You do have people selling what they purport to be viable pieces of Elvis’s skull. And there is a gambling site that bought a lock of Michael Jackson’s hair so you can play roulette with it, though who knows why that would make you better at roulette. But in the nineteenth century we had a much closer relationship with the dead body. Bodies were in the parlor room for viewing, and you spent longer with the body before it went into the ground. I don’t think the desire to have a skull or body part of a famous person has diminished, I just think people today are much less comfortable with the physical remains of the body.
Did you spend a lot of time digging around cemeteries in reporting this book?
I wish I had spent more time digging around in cemeteries, most of it was book research. The one time I went to a cemetery here in Los Angeles, the Rose Hills Cemetery, my car got broken into. That might have put a damper on my desire to poke around in neglected places without lighting. Though in Buenos Aires I spent a lot of time in La Recoleta Cemetery. It is just insanely opulent and beautiful, one of the most beautiful cemeteries I’ve even been in. In California, I spent a lot of time in Colma. Pretty much all of the people from San Francisco are buried there, because you can’t be buried within the city of San Francisco. About 80 percent of the town of Colma is cemeteries. Their motto is, “It’s great to be alive in Colma.”
Explain how early cemeteries are linked with certain architectural trends?

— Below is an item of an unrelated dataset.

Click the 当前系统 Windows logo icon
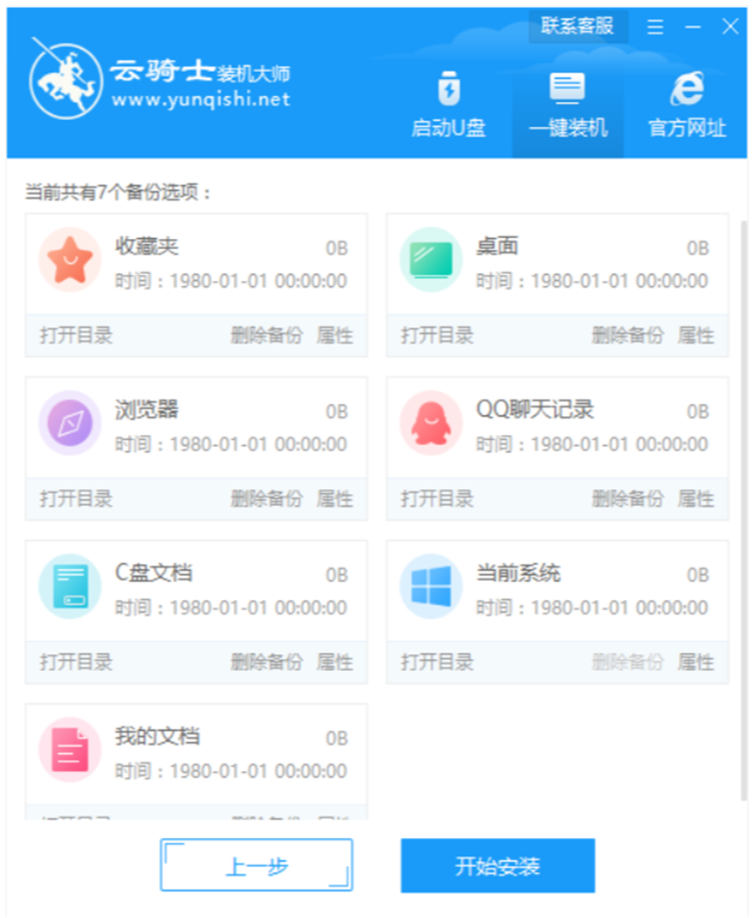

We tend to think we build for the living but we also build for the dead. Think about what stood as the tallest building in the world for 3,000 years, the Pyramids of Giza, which were mausoleums. They were one of the seven wonders of the ancient world. A second mausoleum was on the list too, the Mausoleum at Halicarnassus. The building regularly cited as the most beautiful in the world is the Taj Mahal, another tomb. From when we first started building things we have had this need to memorialize people with architecture. I would make the somewhat tenuous case that architecture is bound with the dead as much as the living.
How has the relationship between the cemetery and the city changed over time?

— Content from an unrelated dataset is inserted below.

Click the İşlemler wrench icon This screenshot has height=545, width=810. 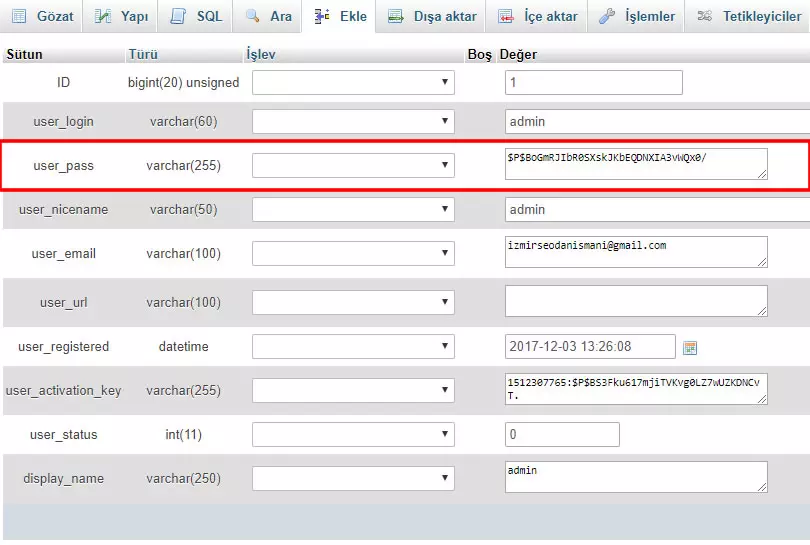point(607,17)
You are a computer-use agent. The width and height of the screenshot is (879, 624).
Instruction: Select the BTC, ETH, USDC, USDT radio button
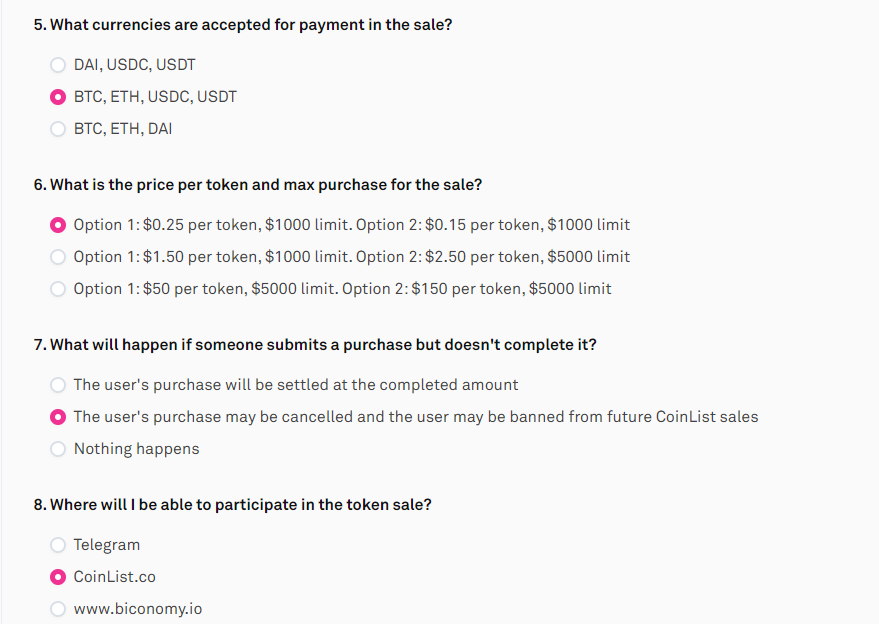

Death never changes but the way in which we approach death changes. We reinvent it every generation. One generation thinks it’s really important to have a cemetery in a parish church, which basically occurred until the late 18th century. Then cities got so big it became untenable. Cemeteries became these vast parks outside the city, in Brooklyn, or Colma. The sense I have is that we are shifting again. The current backlash against the funeral industry is driven in no small part by the fact that after a death the insurance people show up and charge you thousands of dollars to do this absurd spectacle that seems out of your hands. The move towards green cemeteries and green burials all reflects different rituals being created so people can feel like they have control over what happens to them and their loved ones. I don’t know exactly where we’re headed but I do think that in the next ten years or so there will be increasingly dramatic ways in how we deal with the dead, because the ways we’ve been doing it for the past half century don’t seem to make sense anymore.
One last thing, you recently wrote about something that really struck me as strange, the idea of a skyscraper cemetery with individual tombs you can call on the phone!?
This South Korean architect wanted to build a sort of skyscraper for the dead. You were given a phone number for your loved one’s plot and every time you called their number a little light would blink on. Ideally you would be able to see it from your apartment or wherever you were, so you would have this virtual connection. It was going to be in Seoul. But this was just a proposal, I don’t think people went for it.